El 22 de junio pasado, mi hijo mayor terminó el ciclo de Educación Infantil; una semana antes, asistí a su actuación de fin de curso y a su graduación.
De entrada, reconozco que no considero necesaria una ceremonia de graduación para niños tan pequeños, pero admito que cuando oí que le llamaban, le vi subir al escenario acompañado por la música de fondo, recibir su diploma y la enhorabuena de su profesora, no pude contener las lágrimas.
La ceremonia finalizó con un lanzamiento colectivo de babys, a falta de birretes, más música y baile, mientras yo asistia hipnotizada, derramando lágrimas saladas que no consiguieron aliviar esa mezcla de orgullo y tristeza que acompaña cada etapa que finaliza en lo que a mis hijos se refiere.
Estaba pensando en todo aquello cuando sobrevino el último día de colegio: por ser el último día, terminaron al mediodía; nos pidieron que les lleváramos con ropa playera, pues iban a celebrar la "fiesta del verano".
Ese día, durante todo el camino, no conseguí desprenderme de una extraña sensación de dejá-vu; por algún motivo, mi mente seguía reviviendo una y otra vez el primer día de colegio de mi niño, a la vez que me recordaba cuántas cosas habían pasado desde entonces, cuánto habíamos cambiado todos desde aquel primer día.
El día que mi niño inició su etapa escolar, recorría ese mismo camino cogido de mi mano, mientras no paraba de preguntarme a mí misma cómo iría todo.

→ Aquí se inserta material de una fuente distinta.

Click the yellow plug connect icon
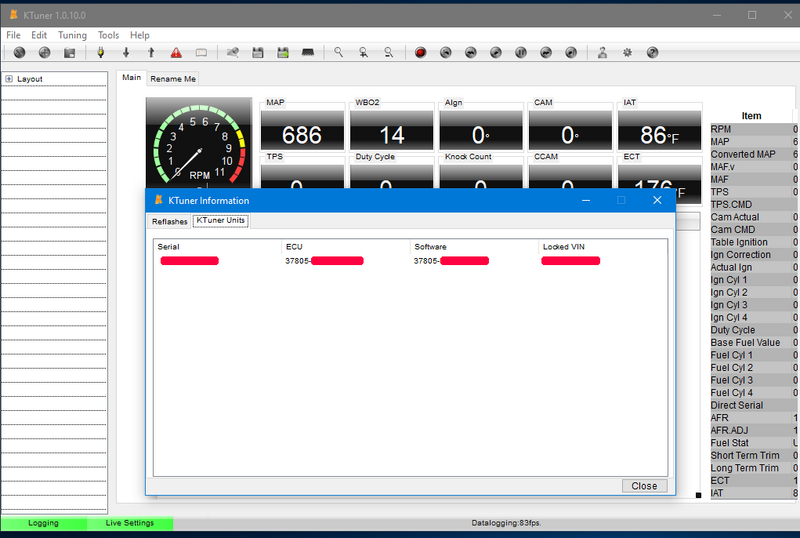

Los comentarios no solicitados que había tenido que escuchar durante tiempo revoloteaban a mi alrededor, como una molesta nube negra que no me abandonaba. Mi hijo no había ido a la guardería y esto, según algunos, era razón suficiente para que su adaptación al colegio fuera horrorosa; me perseguían relatos de niños que habían llorado durante meses y de profesoras que arrancaban a los pequeños de los brazos de sus madres.
En realidad, había pasado buena parte de ese verano intentando preparar psicológicamente a mi niño para el colegio. Juntos habíamos elegido su mochila, una mochila roja y negra de Rayo Mc Queen, la ropa que llevaría el primer día, habíamos jugado al colegio con muñecos y playmobils, le había explicado con la mayor objetividad posible en qué consistía el colegio, qué iba a hacer allí.

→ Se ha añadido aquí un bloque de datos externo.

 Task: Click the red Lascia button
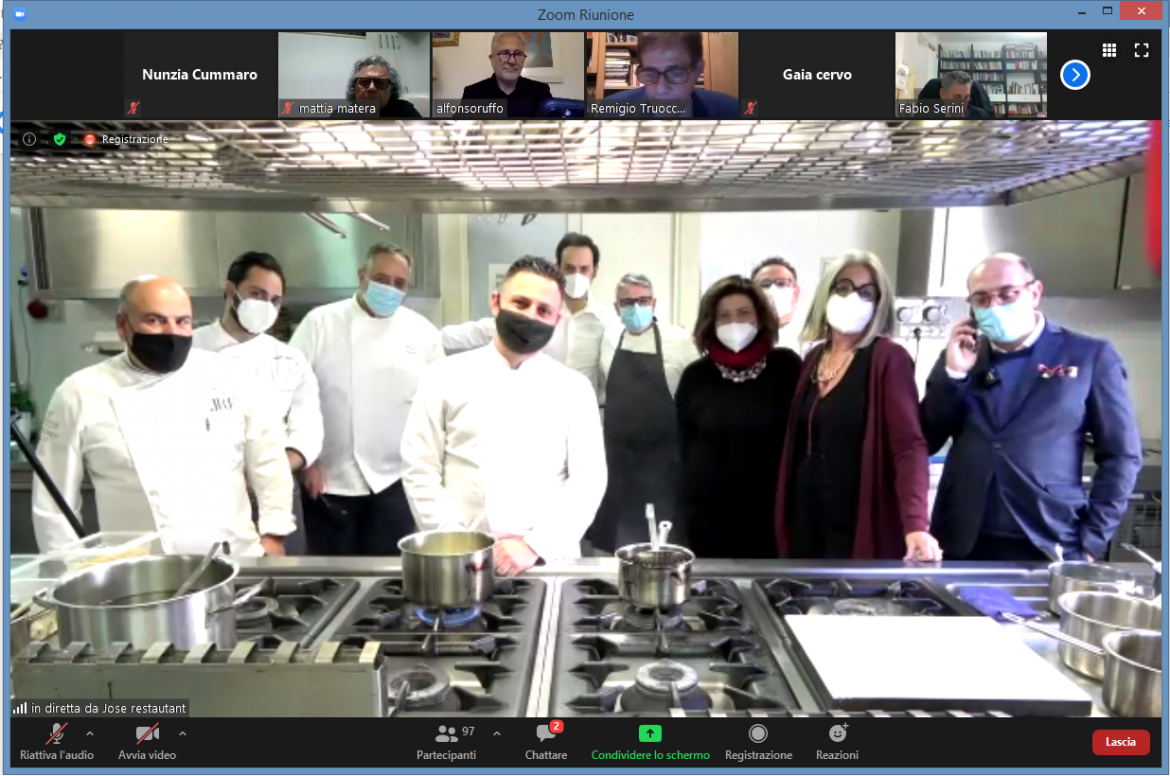pos(1120,742)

Aún así, durante el camino nos enfrascamos, los dos, en nuestros pensamientos. Mi niño entró contento, sin embargo, al ver llorar a muchos de sus compañeros, se asustó. Le había contado que algunos niños lloraban porque tenían miedo, pero mi explicación no le preparó para el impacto emocional de presenciarlo con sus propios ojos.
Me abrazó, nos abrazamos. Entré con él en clase, intenté ayudarle a que se familiarizara con el ambiente. Llegó su profesora y empezó a hablar con él, me pidió que me fuera, me explicó que tenía que confiar en ella, me prometió que no iba a dejarle llorar, que le consolaría y le cogería en brazos lo que hiciera falta.

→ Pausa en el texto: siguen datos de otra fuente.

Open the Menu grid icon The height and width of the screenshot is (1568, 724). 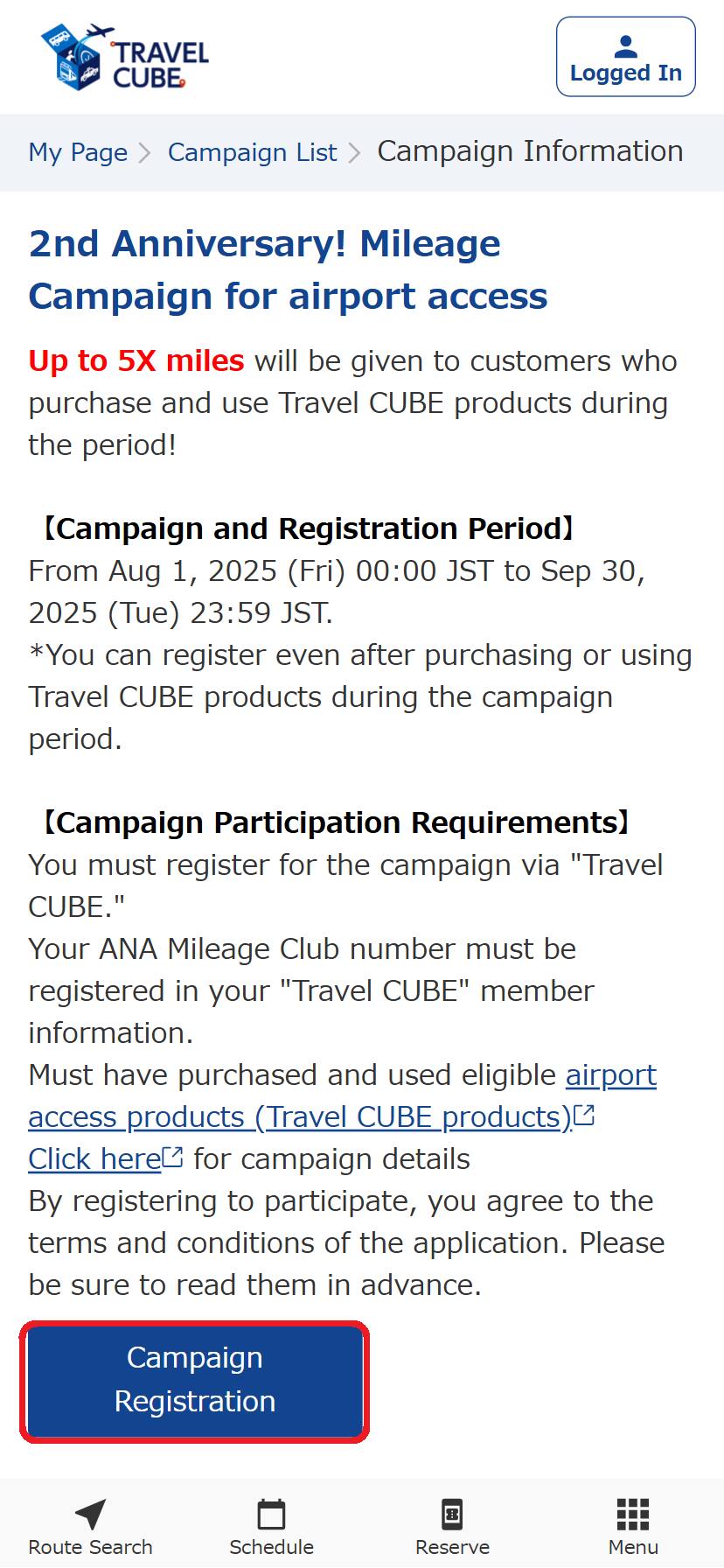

Me fui de allí viendo como mi niño me seguía con la mirada, mientras unas silenciosas lágrimas acariciaban sus mejillas. Confieso que me fui de allí sintiéndome la peor madre del mundo.
Al abandonar el edificio, una especie de sexto sentido me dijo que todo iba bien, y si bien suelo tener cierta confianza en este tipo de cosas, al mismo tiempo necesitaba una confirmación.
Por la tarde, fui a recogerle con el corazón en un puño, mientras barajaba mentalmente todas las posibilidades así como las posibles soluciones.
Salió contento, me explicó que al principio se había asustado un poco pero que luego se había divertido. Le pregunté si quería volver y me dijo que sí.
Tres años y medio después le esperaba en el mismo lugar en el que le había visto salir el primer día; le vi correr y saltar en el patio, jugar con sus amigos, y cuando me vio vino corriendo hacia mí con una sonrisa en los labios. Me despedí de su profesora, mientras las lágrimas (de las dos) expresaban lo que las palabras no alcanzaban a decir.
Mi hijo emprendió el camino de vuelta llevando a su hermana de la mano, igual que tres años y medio antes yo le había llevado a él. Tenía ganas de reír y llorar a partes iguales. Ya en casa, le pedí que se pusiera el baby por última vez y le saqué una foto, recuerdo agridulce que me demuestra lo mayor que se está haciendo mi hijo y se convertirá para siempre en conmemoración del fin de una etapa.